:: Суть задания ::
Допишите продолжение текста о финикийских городах, начав сразу после его последнего предложения.

Народы, населявшие морское побережье, в старых летописях называли «народами моря». Среди них были и финикияне — древний семитский народ, с незапамятных времен обосновавшийся на восточном побережье Средиземного моря, на территории Финикии (современные Сирия и Ливан). Здесь, у лазурных морских вод, у подножия поросших густым кедровым лесом Ливанских гор, возникли и процветали знаменитые финикийские города — Библ, Тир и Сидон, упоминание о которых встречается еще в Ветхом завете. Земля эта никогда не славилась обилием полезных ископаемых, но зато ее почвы были плодородны, а небольшие горные реки, естественные источники и колодцы щедро снабжали людей водой.
Никто точно не знает, когда именно возникли финикийские города. На положение древнейшего долго претендовал Сидон, который, видимо, недаром назван в Библии «первородным сыном» Ханаана — так в древности называли территорию Финикии, Палестины и Сирии. Вырос этот город из маленькой рыбацкой деревушки («сидон» в переводе на русский язык означает «рыба»). История Тира восходит к концу. III тысячелетия до н.э., а Библа (по-финикийски Губл, а в Библии — Гебал) — даже к V тысячелетию до н.э. Во всяком случае, на рубеже IV и Ш тысячелетий до н.э. Библ был крупным торгово-ремесленным центром.

:: Исходные строки ::
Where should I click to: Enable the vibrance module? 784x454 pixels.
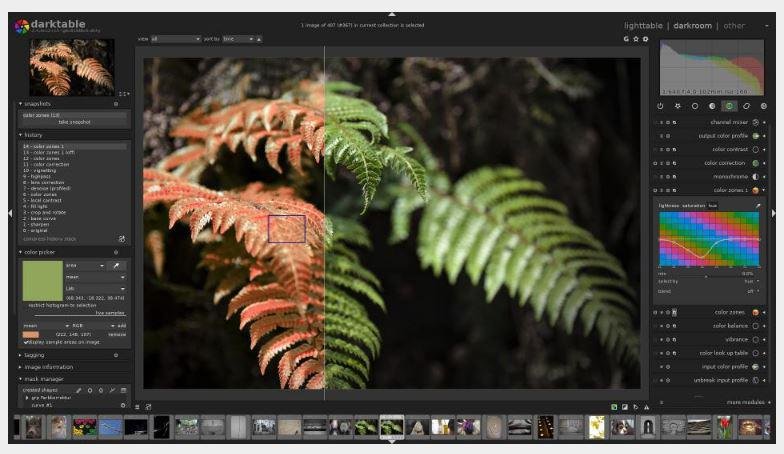[755, 339]
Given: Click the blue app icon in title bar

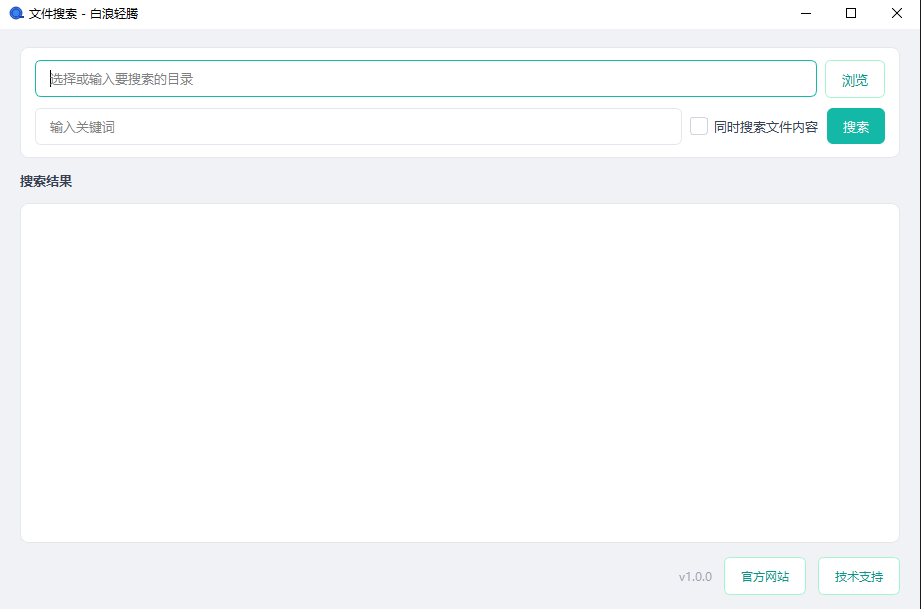Looking at the screenshot, I should click(16, 14).
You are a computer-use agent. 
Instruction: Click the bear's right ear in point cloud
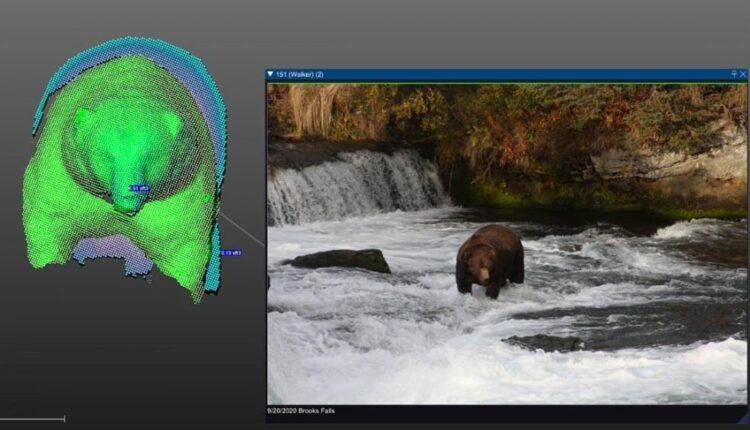tap(172, 120)
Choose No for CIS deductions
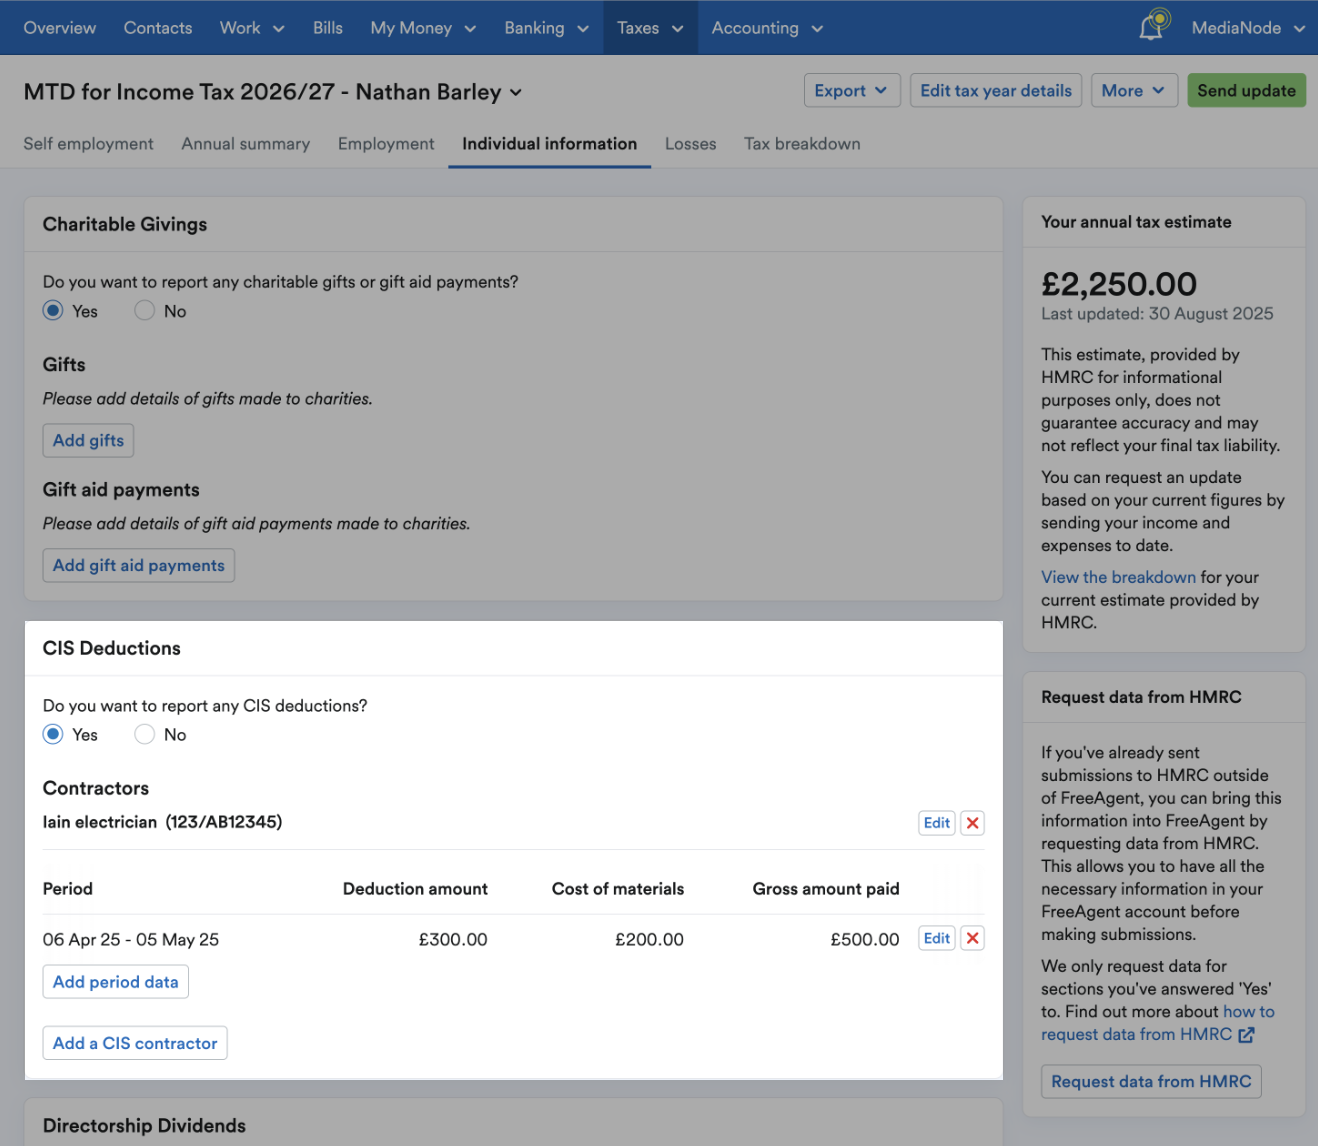This screenshot has height=1146, width=1318. pyautogui.click(x=145, y=734)
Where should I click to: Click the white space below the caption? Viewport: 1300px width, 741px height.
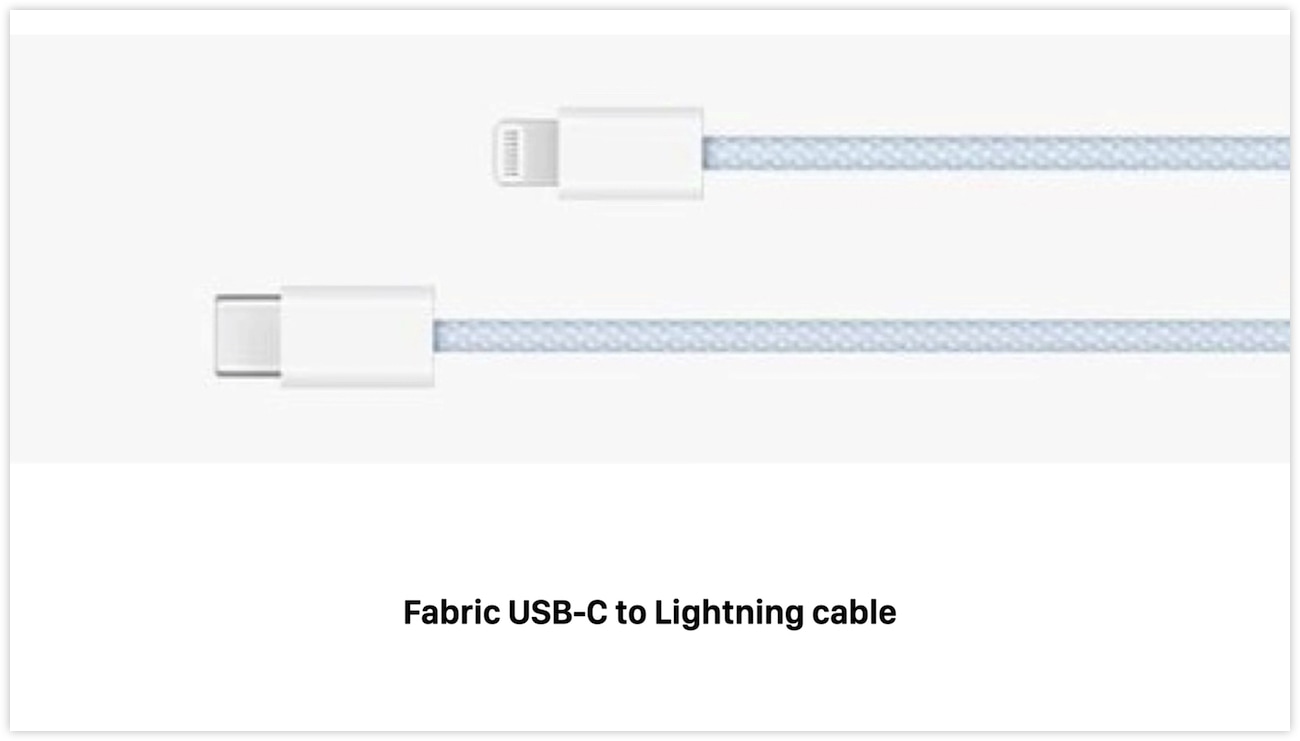pos(650,680)
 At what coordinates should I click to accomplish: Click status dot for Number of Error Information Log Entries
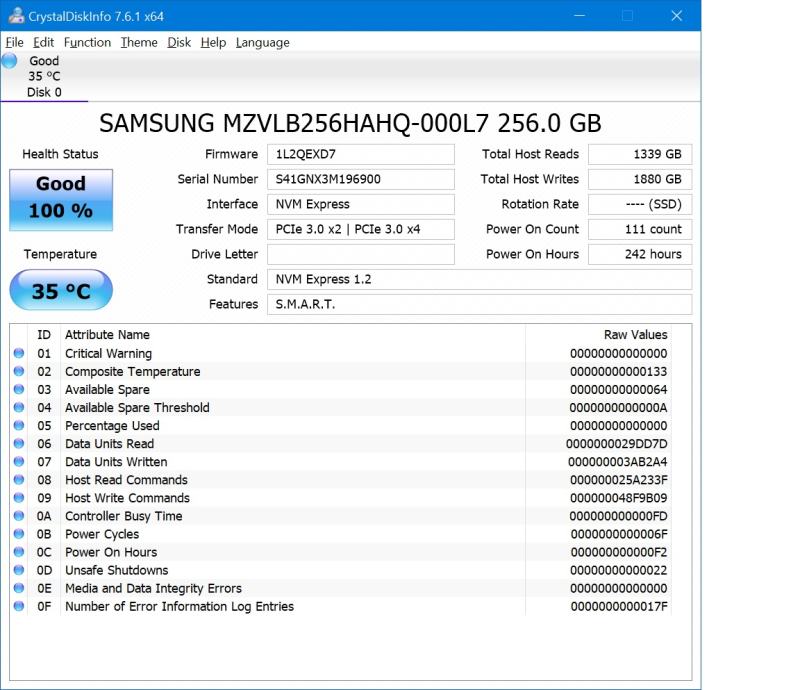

:: Ответ к заданию ::
Пока в середине XIX века на помощь не пришла археология, наши знания о финикиянах целиком зависели от письменных свидетельств других народов — иудеев, греков и римлян. Эти народы время от времени вступали с финикиянами в контакты, и притом далеко не всегда дружеские. Собственно финикийская литература почти полностью погибла, а известные письменные источники не всегда рисовали объективную и достоверную картину.
Вот, например, как писал о финикиянах греческий автор Плутарх в I веке н.э., много лет спустя после падения Карфагена:
«Они являются людьми, полными горечи и угрюмости, покорными правителям, тираническими к тем, кем они управляют, жалкими в страхе, свирепыми, когда их затрагивают, непоколебимыми в решениях и столь ограниченными, что они с антипатией относятся ко всякому юмору и доброте»55.
Похожую характеристику дает финикиянам и Аппиан - грек из Александрии, живший во II веке: «В пору процветания карфагеняне грубы и высокомерны ко всем людям, но они очень жалки в беде»56.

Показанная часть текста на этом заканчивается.